Accueil > Hiver 2021 / N°59

L’hôpital au secours des vélos électriques

Deux médecins haut placés du Chuga (centre hospitalier universitaire Grenoble-Alpes) utilisent leur aura de soignant pour faire la pub’ du vélo électrique. Incroyable coïncidence : le fils de l’un d’eux dirige EbikeLabs, start-up qui vend un système électronique pour vélos électriques.

Le Monde ( 6/01/2020) nous apprend que « l’équipe du professeur Jean-Luc Bosson, chercheur et médecin de santé publique au CHU de Grenoble, accompagne des personnes malades pour leur mettre, ou remettre, le pied à l’étrier grâce au VAE (Vélo à assistance électrique). L’étude Oncovélis, réalisée avec une quinzaine de patientes, qu’il a coordonnée et qui est en cours de publication, porte sur la réhabilitation physique. Selon ce spécialiste, le VAE permet d’adapter le niveau de chaque personne, sans décourager les plus faibles, qui, ainsi, ne se sentent pas stigmatisés. (…) Jean-Luc Bosson réfute l’argumentaire disant que ces personnes “n’ont qu’à faire du vélo” car selon lui, le VAE est aussi une activité physique. » C’est beau de voir ce grand médecin, « chef de pôle santé publique » du Chuga, militer ardemment pour le VAE, qui doit faire face à l’ingratitude de ces simples cyclistes qui pensent qu’il n’y a pas besoin de batteries, de métaux rares et de nucléaire pour se déplacer et faire une « activité physique ». C’est d’autant plus beau quand on sait que le fils de Jean-Luc Bosson, Maël Bosson, a monté et dirige Ebikelabs, start-up qui avait fait parler d’elle en 2017 pour des « soupçons de trafic d’influence ». Un de ses cofondateurs Raphael Marguet, élu grenoblois vert et rouge, avait tenté de convaincre ses collègues métropolitains de choisir sa boîte pour une expérimentation de vélo à assistance électrique (Le Postillon n°40).

**DONNÉES FOURNIES**:
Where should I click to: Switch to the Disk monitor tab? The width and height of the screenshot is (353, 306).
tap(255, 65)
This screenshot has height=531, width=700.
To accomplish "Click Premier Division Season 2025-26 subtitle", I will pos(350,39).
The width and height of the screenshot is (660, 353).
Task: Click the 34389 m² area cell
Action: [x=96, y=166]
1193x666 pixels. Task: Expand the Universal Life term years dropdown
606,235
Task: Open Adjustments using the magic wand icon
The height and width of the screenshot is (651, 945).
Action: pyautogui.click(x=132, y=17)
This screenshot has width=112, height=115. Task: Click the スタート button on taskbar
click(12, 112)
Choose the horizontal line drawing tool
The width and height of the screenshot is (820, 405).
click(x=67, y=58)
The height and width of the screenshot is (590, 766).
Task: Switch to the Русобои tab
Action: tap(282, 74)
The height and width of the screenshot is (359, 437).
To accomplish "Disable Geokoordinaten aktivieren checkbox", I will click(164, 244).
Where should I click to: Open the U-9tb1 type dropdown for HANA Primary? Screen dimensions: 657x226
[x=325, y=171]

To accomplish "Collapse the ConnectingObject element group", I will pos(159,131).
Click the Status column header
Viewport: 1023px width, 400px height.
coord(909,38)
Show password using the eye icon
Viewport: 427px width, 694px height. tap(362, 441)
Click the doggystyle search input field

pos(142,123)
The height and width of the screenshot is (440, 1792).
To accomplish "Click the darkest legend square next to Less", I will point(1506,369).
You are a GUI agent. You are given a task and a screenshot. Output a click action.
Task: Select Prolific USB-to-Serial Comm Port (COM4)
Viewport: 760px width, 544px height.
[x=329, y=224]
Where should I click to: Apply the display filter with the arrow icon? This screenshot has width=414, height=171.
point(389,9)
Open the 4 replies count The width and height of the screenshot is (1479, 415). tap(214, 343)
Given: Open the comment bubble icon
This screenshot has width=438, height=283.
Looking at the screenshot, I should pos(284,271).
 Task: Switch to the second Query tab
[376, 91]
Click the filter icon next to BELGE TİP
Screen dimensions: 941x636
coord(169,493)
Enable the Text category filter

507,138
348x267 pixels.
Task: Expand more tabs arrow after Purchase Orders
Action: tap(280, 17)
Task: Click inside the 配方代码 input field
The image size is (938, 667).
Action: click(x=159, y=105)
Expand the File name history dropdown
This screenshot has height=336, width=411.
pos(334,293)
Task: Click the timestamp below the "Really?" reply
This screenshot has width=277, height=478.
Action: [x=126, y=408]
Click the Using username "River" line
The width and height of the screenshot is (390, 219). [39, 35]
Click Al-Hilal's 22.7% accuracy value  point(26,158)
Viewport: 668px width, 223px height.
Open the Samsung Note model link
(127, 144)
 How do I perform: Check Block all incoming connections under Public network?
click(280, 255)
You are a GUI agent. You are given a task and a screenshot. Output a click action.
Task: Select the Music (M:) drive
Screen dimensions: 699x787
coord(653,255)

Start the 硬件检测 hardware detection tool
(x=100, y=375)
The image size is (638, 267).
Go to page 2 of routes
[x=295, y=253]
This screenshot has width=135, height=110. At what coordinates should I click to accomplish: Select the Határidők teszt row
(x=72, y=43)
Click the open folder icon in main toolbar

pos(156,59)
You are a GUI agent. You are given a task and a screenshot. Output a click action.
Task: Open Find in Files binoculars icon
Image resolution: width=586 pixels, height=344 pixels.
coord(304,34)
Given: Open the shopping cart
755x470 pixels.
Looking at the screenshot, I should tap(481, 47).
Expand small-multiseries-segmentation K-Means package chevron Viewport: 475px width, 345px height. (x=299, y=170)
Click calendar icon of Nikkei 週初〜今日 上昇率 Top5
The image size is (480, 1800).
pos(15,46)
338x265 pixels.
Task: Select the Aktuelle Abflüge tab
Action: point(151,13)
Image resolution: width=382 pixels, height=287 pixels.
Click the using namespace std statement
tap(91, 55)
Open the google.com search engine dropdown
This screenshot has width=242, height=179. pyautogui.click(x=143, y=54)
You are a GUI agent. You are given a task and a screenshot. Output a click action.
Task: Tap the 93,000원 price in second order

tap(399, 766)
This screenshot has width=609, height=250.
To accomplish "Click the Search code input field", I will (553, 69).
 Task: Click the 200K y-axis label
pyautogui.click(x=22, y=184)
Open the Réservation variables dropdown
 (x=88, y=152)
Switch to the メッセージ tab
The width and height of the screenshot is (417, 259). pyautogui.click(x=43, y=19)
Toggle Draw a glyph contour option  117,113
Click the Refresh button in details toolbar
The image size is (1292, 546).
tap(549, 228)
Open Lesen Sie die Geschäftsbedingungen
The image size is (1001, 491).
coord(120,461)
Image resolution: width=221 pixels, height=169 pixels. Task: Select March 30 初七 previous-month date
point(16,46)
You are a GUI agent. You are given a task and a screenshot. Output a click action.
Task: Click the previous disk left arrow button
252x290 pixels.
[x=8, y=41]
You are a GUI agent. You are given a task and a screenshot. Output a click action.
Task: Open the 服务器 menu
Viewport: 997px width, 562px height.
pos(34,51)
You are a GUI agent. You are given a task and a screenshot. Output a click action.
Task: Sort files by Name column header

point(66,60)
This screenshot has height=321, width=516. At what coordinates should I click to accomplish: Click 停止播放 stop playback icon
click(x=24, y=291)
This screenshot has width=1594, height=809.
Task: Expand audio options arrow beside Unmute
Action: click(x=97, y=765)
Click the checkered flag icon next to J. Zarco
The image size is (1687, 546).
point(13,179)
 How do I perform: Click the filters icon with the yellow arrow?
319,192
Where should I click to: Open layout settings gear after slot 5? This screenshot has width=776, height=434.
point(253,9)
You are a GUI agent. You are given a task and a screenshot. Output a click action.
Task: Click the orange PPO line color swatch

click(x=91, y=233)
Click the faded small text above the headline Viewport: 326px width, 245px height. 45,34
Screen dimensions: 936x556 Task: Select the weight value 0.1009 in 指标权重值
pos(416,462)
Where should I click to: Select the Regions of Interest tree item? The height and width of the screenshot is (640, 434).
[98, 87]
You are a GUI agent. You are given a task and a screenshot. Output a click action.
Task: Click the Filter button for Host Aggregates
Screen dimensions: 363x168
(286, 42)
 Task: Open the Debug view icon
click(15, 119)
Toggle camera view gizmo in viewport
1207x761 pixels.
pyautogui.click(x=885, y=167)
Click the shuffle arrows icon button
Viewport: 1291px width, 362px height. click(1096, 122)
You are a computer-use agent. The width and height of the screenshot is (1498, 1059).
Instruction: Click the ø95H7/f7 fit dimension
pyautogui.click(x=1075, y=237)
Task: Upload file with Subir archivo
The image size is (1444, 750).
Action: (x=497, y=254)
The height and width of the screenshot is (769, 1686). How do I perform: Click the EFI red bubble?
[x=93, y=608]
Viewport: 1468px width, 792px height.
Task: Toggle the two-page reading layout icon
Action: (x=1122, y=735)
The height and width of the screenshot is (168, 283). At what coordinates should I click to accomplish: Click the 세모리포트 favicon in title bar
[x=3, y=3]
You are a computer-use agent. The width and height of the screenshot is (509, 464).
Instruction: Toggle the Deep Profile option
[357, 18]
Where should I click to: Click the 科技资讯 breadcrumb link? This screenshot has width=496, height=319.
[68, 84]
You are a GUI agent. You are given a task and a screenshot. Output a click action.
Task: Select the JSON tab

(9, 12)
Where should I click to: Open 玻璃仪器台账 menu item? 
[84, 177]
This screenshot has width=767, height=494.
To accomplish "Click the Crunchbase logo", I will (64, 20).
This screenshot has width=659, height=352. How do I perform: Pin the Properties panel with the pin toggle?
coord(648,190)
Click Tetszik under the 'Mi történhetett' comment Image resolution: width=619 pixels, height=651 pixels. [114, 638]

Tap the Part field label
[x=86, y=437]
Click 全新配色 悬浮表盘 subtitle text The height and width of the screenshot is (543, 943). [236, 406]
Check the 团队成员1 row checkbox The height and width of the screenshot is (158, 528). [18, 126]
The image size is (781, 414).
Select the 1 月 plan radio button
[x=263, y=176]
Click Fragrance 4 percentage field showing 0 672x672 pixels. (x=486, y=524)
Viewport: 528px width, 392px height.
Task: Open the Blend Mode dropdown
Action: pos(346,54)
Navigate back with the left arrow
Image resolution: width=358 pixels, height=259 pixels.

**CONSIGNE**: D'après l'article sur l'hôpital et les vélos électriques, combien de patientes ont participé à l'étude Oncovélis ?

**RÉPONSE**: Une quinzaine de patientes.